By Mark David | Last Updated July 23, 2019

The mortgage stress test has placed stress on many would-be homeowners since its implementation early last year. But recent changes to the test’s format will make it a bit easier on homeowners.

A recent drop to the Bank of Canada’s five-year mortgage rate have made the test somewhat easier for mortgage applicants. According to a report from the CBC, the rate rose to 5.34% in May of 2018 and remained steady ever since. However, earlier this week, it was announced that the country’s central bank had reduced the rate to 5.19%.

Proposed by the Office of the Superintendent of Financial Institutions (OSFI) in late 2017 and officially introduced in January 2018, the mortgage stress test is now utilized by mortgage lenders across the country. It allows them to assess a mortgage applicant’s ability to continue making regular payments on an uninsured mortgage while dealing with rising interest rates.

Specifically, the stress test determined whether or not applicants could handle a mortgage at a rate that was 2% higher than the lender’s advertised mortgage rate or the Bank of Canada’s five-year mortgage rate, whichever was higher at the time. 

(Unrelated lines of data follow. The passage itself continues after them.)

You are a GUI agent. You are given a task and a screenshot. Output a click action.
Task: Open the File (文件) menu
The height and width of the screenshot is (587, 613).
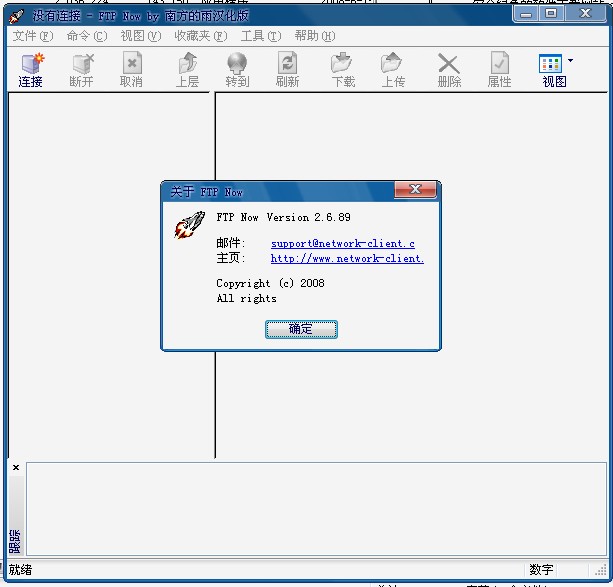click(33, 36)
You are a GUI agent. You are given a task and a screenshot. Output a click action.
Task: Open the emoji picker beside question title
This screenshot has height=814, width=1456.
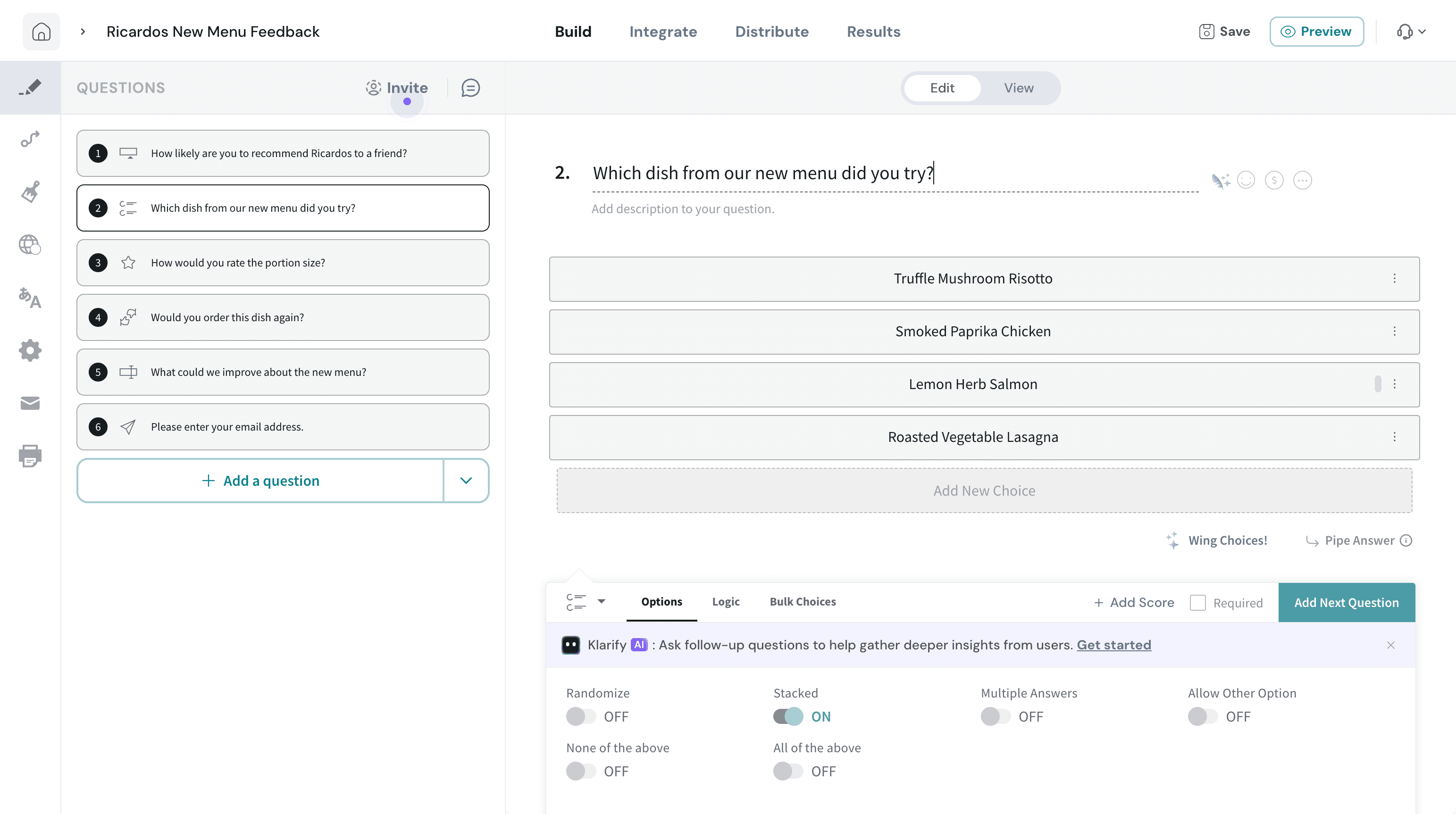pyautogui.click(x=1246, y=180)
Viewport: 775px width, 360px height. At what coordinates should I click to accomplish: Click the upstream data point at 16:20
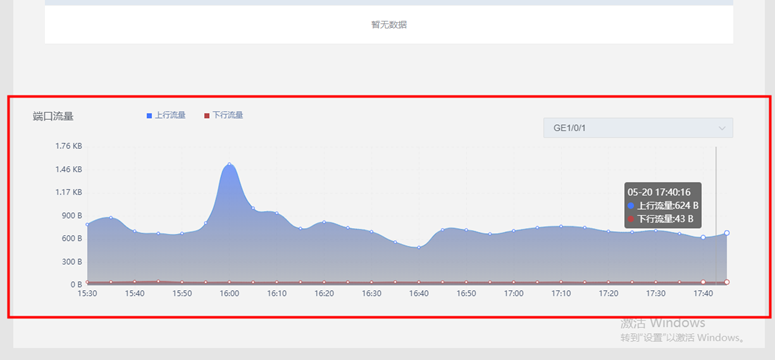tap(324, 222)
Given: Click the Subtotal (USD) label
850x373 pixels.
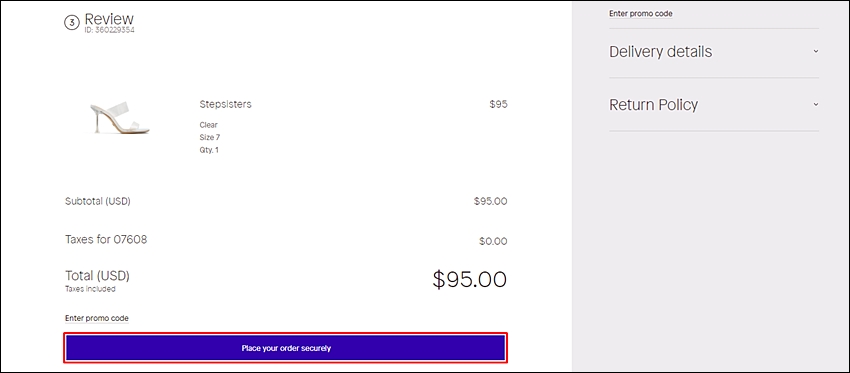Looking at the screenshot, I should (x=98, y=201).
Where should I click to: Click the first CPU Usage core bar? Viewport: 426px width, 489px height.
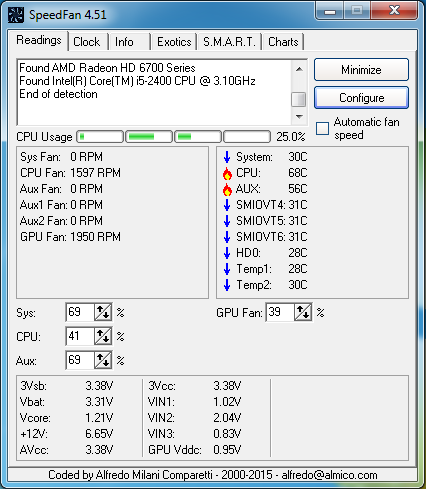[100, 137]
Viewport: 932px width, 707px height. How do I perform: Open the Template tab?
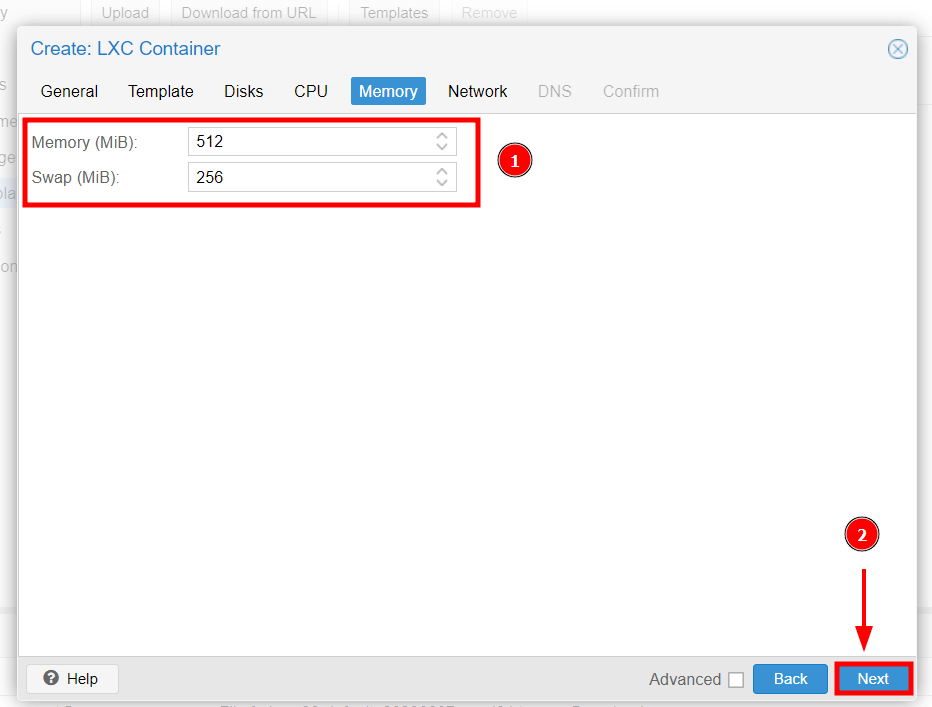161,91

Although its intention was to potentially prevent borrowers from taking on more debt than they could muster, the stress test faced sharp criticism from borrowers and financial experts alike because of its lack of leniency. If a potential client did not pass the test, their mortgage application could be denied.

A report from BNN Bloomberg indicates that home sales across Canada cooled off after the introduction of the mortgage stress test last year. But with a lower benchmark rate in place, home sales may see a slight increase going forward, and that would have a direct impact on mortgage applications. 

Given that all homes purchased require a mortgage, homebuyers could potentially face an easier path to approval if their lender administers the test. Additionally, a lower benchmark rate could also give homebuyers additional buying power, allowing them to purchase homes that are slightly larger and more expensive.